* **Exercise directions**: Could you write out the listing below exactly as it stands, leaving out the pictures?
____ Supplied data
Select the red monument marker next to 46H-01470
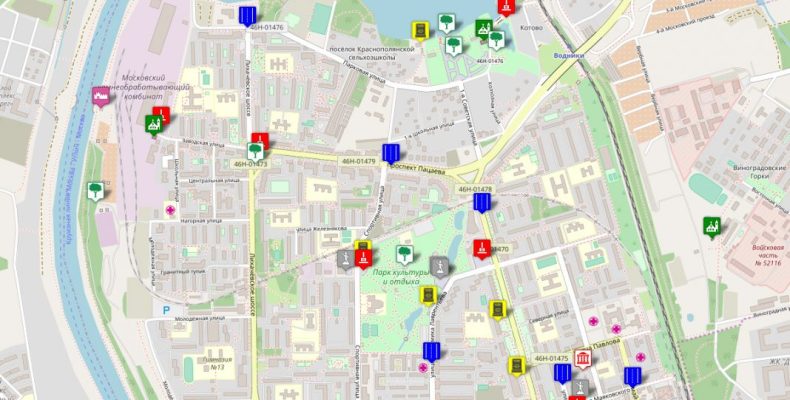The width and height of the screenshot is (790, 400). (x=482, y=247)
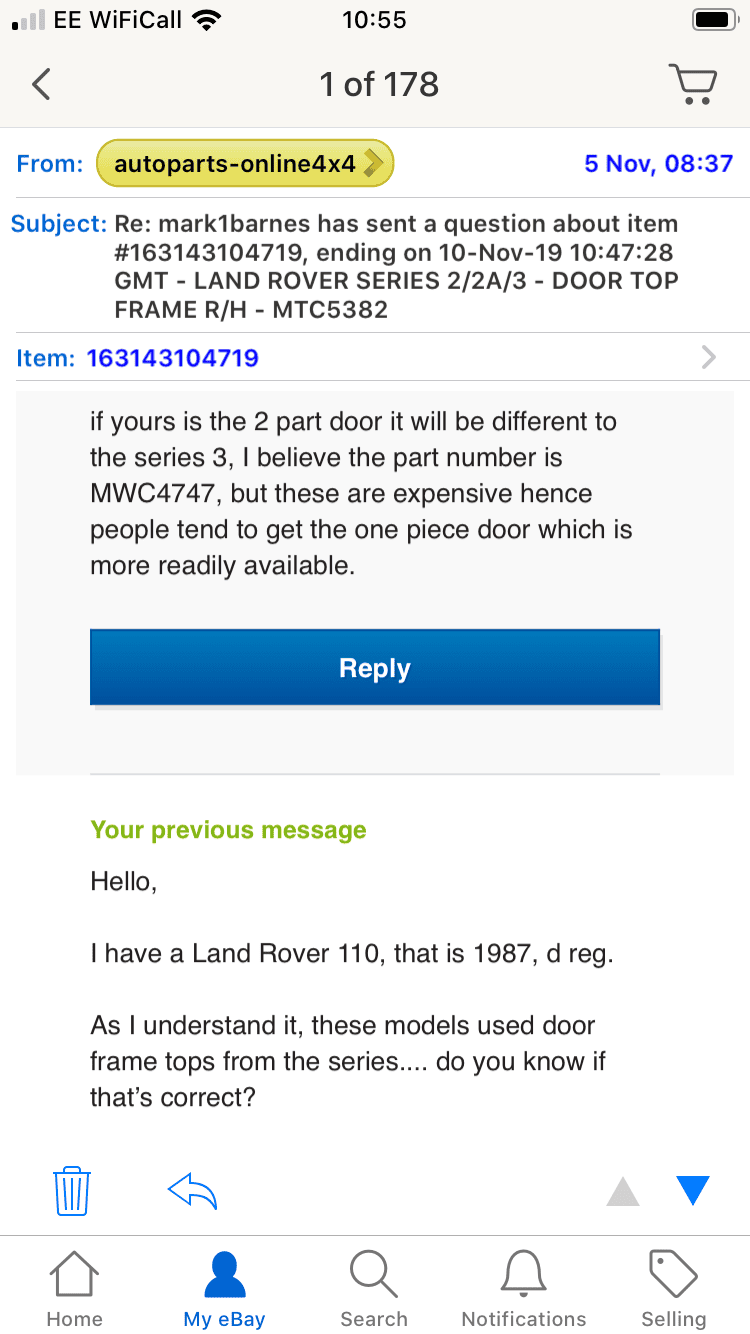Open the Search tab
The height and width of the screenshot is (1334, 750).
(x=374, y=1291)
________
* **Exercise output**:
Select the red monument marker next to 46H-01470
The width and height of the screenshot is (790, 400). (x=482, y=247)
Open the Search tab
The height and width of the screenshot is (1334, 750).
(x=374, y=1291)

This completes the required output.